Due to the acceleration by the electric field, the electron has more energy when it crashes back into the atom than it had when it left. Since electrons in an atom can only have specific amounts of energy, this extra energy must be dumped before the electron can settle back into place. During the recombination, the excess is released as a high-energy burst of light, which can be as brief as 100 billionths of one billionth of one second.

This effect has been widely studied in gases, where atoms are spaced far enough apart to be considered as individuals. Ghimire and Reis wanted to see what it might look like when they introduced an intense laser field to a solid, specifically a crystal, where the atoms are neatly arranged in repeating, evenly spaced patterns.

"We weren't 100 percent sure what the answer would be, but we thought it would look different than the atomic case," Reis said.

For example, because the atoms in a crystal are packed so closely together, the researchers expected that an electron might crash into an atom other than the one it left. They also knew that fleeing electrons couldn't travel far before hitting another atom, and so would be scattered before gaining the maximum possible amount of energy.

But because there are many electrons simultaneously being torn from and returning to many atoms in the crystal, the researchers found that the emitted photons are combined coherently, that is, added together to form a burst of high-energy photons in a laser-like beam emanating from the crystal.

"Because of this coherence, we wondered if we could produce much more intense light with solids than we can with atomic gases," Ghimire said.

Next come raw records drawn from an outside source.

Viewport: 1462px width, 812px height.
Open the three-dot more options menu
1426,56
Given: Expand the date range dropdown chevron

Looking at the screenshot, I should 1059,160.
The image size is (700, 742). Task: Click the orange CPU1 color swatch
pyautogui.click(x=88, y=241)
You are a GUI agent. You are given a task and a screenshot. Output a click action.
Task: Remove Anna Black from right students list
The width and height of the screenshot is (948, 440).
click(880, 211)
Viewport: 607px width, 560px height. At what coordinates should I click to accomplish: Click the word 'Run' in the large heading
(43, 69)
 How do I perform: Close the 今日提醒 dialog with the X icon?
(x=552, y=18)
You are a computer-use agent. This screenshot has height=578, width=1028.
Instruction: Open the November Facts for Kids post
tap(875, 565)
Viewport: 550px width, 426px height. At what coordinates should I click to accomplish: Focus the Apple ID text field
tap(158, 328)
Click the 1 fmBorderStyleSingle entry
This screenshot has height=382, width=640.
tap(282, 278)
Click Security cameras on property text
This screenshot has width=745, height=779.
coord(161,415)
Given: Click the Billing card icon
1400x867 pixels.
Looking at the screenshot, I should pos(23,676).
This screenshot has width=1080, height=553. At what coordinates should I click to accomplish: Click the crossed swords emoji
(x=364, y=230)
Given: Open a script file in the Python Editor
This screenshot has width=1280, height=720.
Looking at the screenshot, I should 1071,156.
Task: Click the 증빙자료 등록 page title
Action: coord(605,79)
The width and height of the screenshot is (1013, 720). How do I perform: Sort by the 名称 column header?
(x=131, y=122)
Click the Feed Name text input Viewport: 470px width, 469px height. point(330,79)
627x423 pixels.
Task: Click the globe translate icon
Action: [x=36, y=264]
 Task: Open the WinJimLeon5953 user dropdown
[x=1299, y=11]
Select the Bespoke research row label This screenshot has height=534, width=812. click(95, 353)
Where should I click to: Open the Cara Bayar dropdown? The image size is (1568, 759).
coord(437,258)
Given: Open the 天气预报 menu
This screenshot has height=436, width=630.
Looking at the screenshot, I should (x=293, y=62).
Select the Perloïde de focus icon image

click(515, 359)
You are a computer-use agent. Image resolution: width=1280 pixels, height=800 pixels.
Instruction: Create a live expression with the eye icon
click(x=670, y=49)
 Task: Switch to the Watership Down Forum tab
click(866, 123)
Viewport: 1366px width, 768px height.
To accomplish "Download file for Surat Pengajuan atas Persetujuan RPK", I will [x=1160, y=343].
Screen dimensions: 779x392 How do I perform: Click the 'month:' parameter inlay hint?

So the group sought the best means to study the behavior in crystals.

"In principle, the experiment was really, really simple," Reis said. "The problem was finding the right laser." They needed a laser with high intensity, long wavelengths and short pulses. This magic combination existed in the lab of Louis DiMauro and Pierre Agostini at Ohio State. (Critical contributions to the experiment also came from Anthony DiChiara and Emily Sistrunk, also at Ohio State.)

High-intensity lasers by nature have high electric fields, which can turn a crystal into a hot soup of ions called plasma—affecting electron behavior and photon emissions and destroying the crystal in the process. "This is probably the main reason that high harmonic generation in solids has never been seen before," Reis said. The researchers got around this problem by using lots of photons in the mid-infrared region of the spectrum, which have long wavelengths and low energy.

Atoms in the zinc oxide crystal must absorb several of these low-energy photons in order for an electron to escape. Whether the electron returns to the parent atom or another, it emits light in the ultraviolet region of the spectrum.

"By measuring the light that comes out of the crystal, we can tell what the electrons are doing inside it," Ghimire said.

Ghimire and Reis are now studying how the presence of incoming laser light affects the electronic and optical properties of the crystal—for example, whether the material acts as a semiconductor or an insulator, and how light is transmitted or reflected.

"A key thing to remember is that all of these effects are reversible," Reis said. "We shine light onto this crystal and make all sorts of things happen, but they only happen when the light is there. As soon as we take it away, things go back to normal."